Texto proporcionado:

- - - -

9. Muy unido al amor y a la devoción a la Virgen Santísima estaba el amor a la pureza. Al respecto (y creo que respecto de todo el sistema preventivo de Don  Bosco) hay una incomprensión muy grande. A mí me enseñaron a amar la pureza sin ningún tipo de enseñanza obsesiva. No había obsesión sexual en el Colegio, al menos l año en el que estuve yo. Más obsesión sexual he encontrado más adelante en otros educadores o psicólogos que hacían ostensiblemente gala de un “laissez-passer” al respecto (pero que en el fondo interpretaban las conductas con una clave freudiana que olfateaba sexo en todas partes).
 
10. Existía también un lugar para los hobbys, trabajos de artesanías, inquietudes personales. P.ej. el Padre Lambruschini nos enseñaba a cantar, con el P. Avilés aprendí a hacer un gelatógrafo y a usarlo; había un padre ucraniano (P. Esteban) y los que queríamos aprendíamos a ayudarle en la misa en rito ucraniano... y así tantos recursos (teatro, armar campeonatos, actos académicos, taxidermia, etc.) que canalizaban hobbys e inquietudes. Se nos educaba en la creatividad.

- - - -

Datos sin procesar:
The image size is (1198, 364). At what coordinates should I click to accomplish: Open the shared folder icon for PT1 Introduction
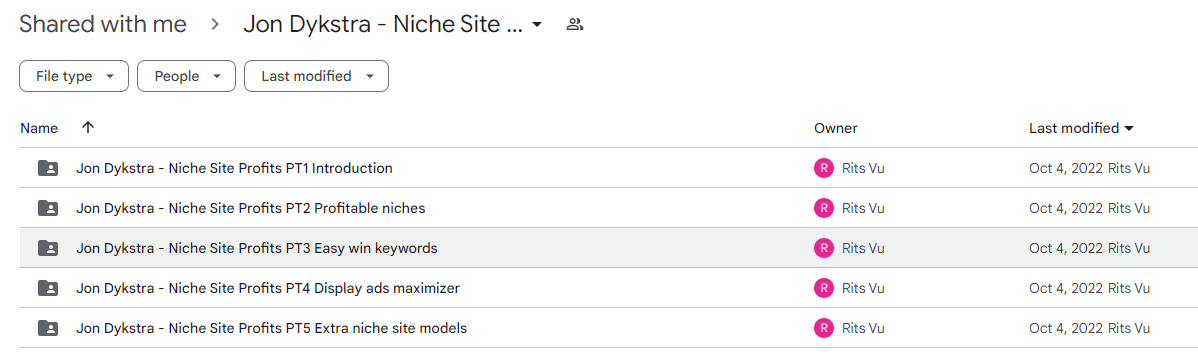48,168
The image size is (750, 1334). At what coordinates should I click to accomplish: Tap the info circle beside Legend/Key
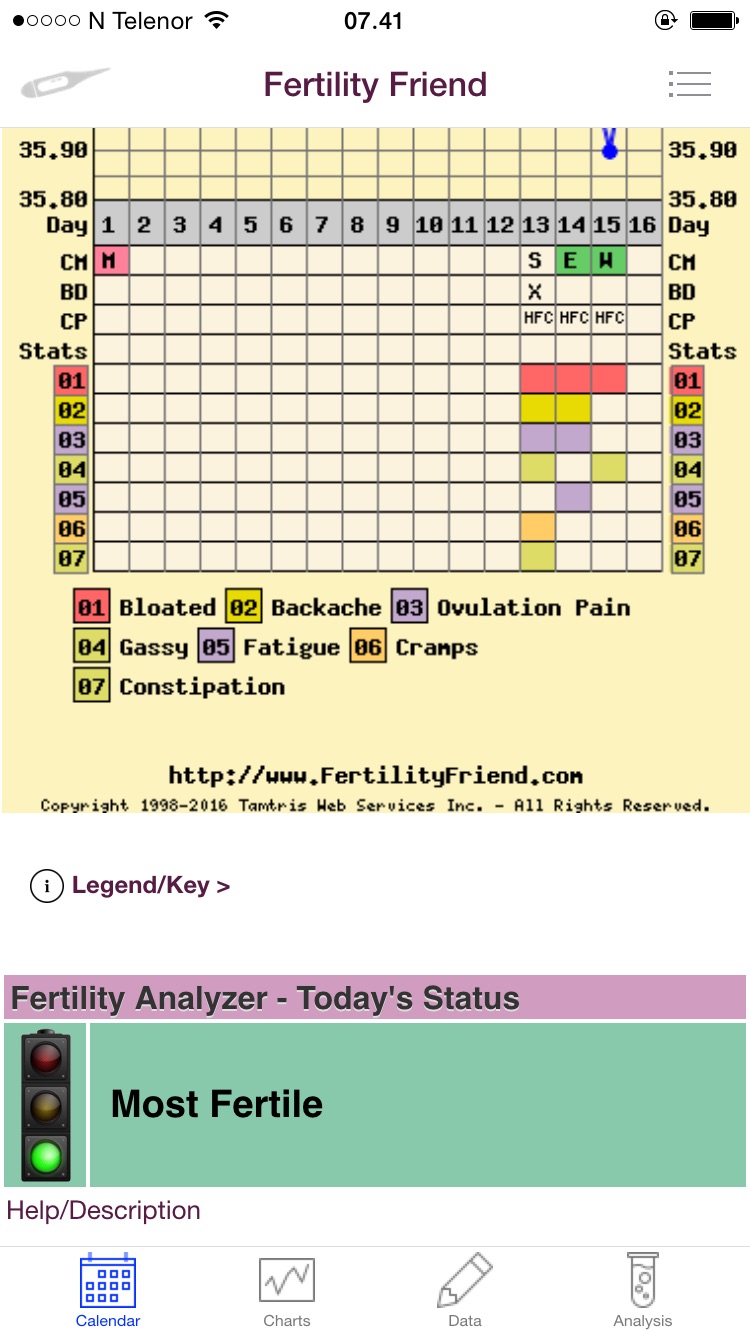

- - - -

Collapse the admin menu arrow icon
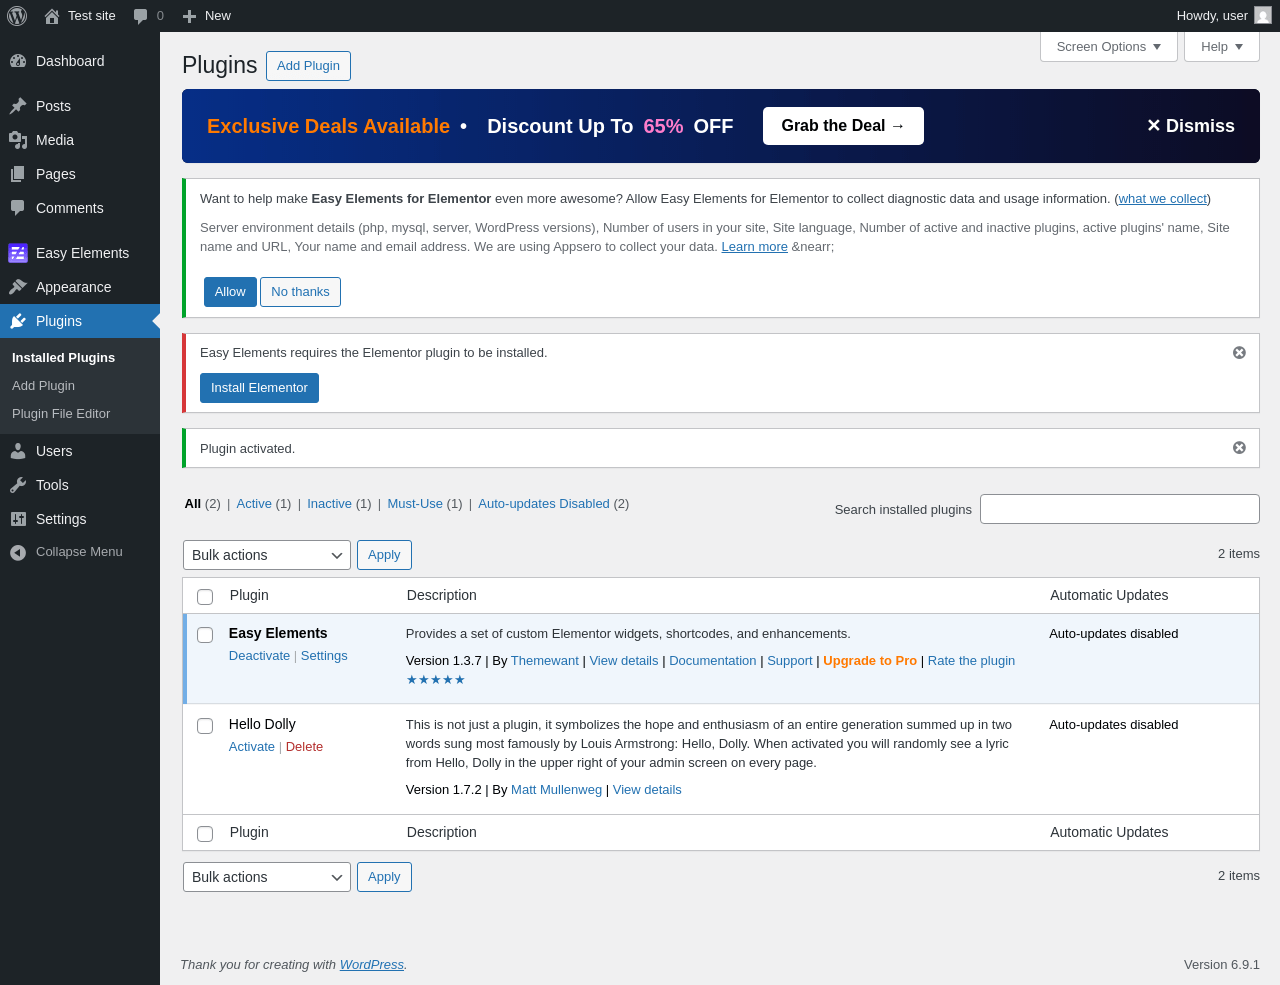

- - - -

Tareas requeridas:
(1) Indique si cada afirmación concuerda con el texto sobre el Colegio y responda sí o no, citando literalmente las palabras decisivas: (a) en el Colegio había obsesión sexual; (b) con el P. Avilés se aprendía a hacer un gelatógrafo; (c) el Padre Lambruschini enseñaba taxidermia.
(2) Redacte la continuación del texto sobre el Colegio a partir de su última oración.
Las líneas no guardan relación con el texto sobre el Colegio.

Respuestas del ejercicio:
(1)
(a) No: "No había obsesión sexual en el Colegio".
(b) Sí: "con el P. Avilés aprendí a hacer un gelatógrafo y a usarlo".
(c) No: "el Padre Lambruschini nos enseñaba a cantar".

(2)
 
11. ¿Cómo manejaban las crisis nuestros educadores? Nos hacían sentir que podíamos confiar, que nos querían; sabían escuchar, nos daban buenos consejos, oportunos... y nos defendían tanto de la rebeldía como de la melancolía.
 
12. Todas estas cosas configuraban una cultura católica. A mí me prepararon bien para el secundario y para la vida. Nunca (al menos en lo que recuerdo) se negociaba una verdad. El caso más típico era el del pecado. Es parte de la cultura católica el sentido del pecado... y allí en el Colegio lo que yo traía de mi casa en este sentido se fortaleció, tomó cuerpo. Uno después podía hacerse el rebelde, el ateo... pero en el fondo estaba grabado en sentido del pecado: una verdad que no se tiraba por la borda, para hacerlo todo más fácil. Hablo de cultura católica porque todo lo que hacíamos y aprendíamos también tenía una unidad armoniosa. No se nos “parcializaba”, sino que una cosa se refería a la otra y se complementaba. Inconscientemente uno se sentía creciendo en armonía, lo cual por supuesto no podía explicitarlo en ese momento, pero luego sí. Y, por otra parte, todo era de un realismo contundente.